- [Exercise instructions]: Render every line of the data exactly as written, and leave out the pictures.

- [Given information]:
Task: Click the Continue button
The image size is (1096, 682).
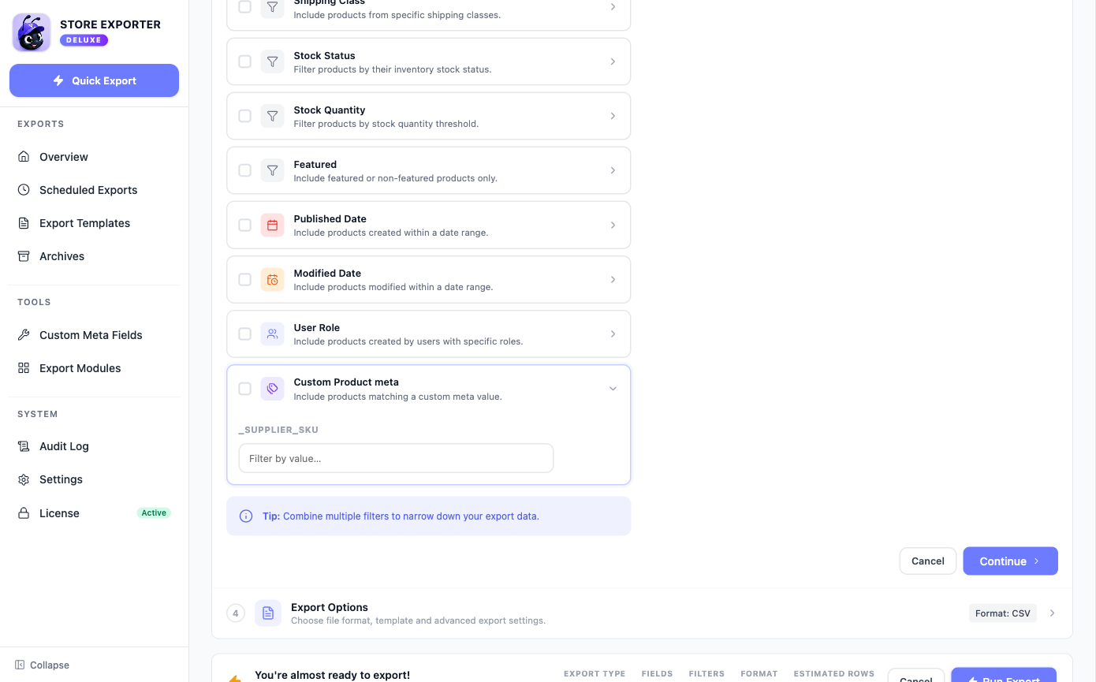Action: click(x=1010, y=561)
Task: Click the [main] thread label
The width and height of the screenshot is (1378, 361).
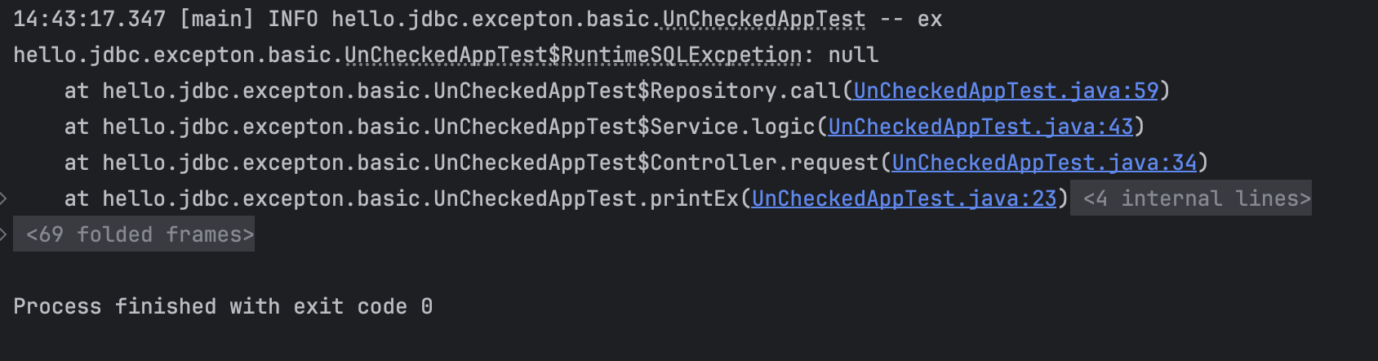Action: coord(216,19)
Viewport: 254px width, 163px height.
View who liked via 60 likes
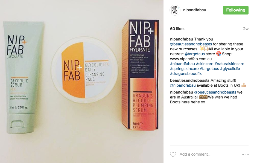click(177, 29)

- [Your solution]:
Task: Click the Continue button
The image size is (1096, 682).
Action: click(x=1010, y=561)
Task: Click the [main] thread label
The width and height of the screenshot is (1378, 361).
Action: coord(216,19)
Viewport: 254px width, 163px height.
View who liked via 60 likes
click(177, 29)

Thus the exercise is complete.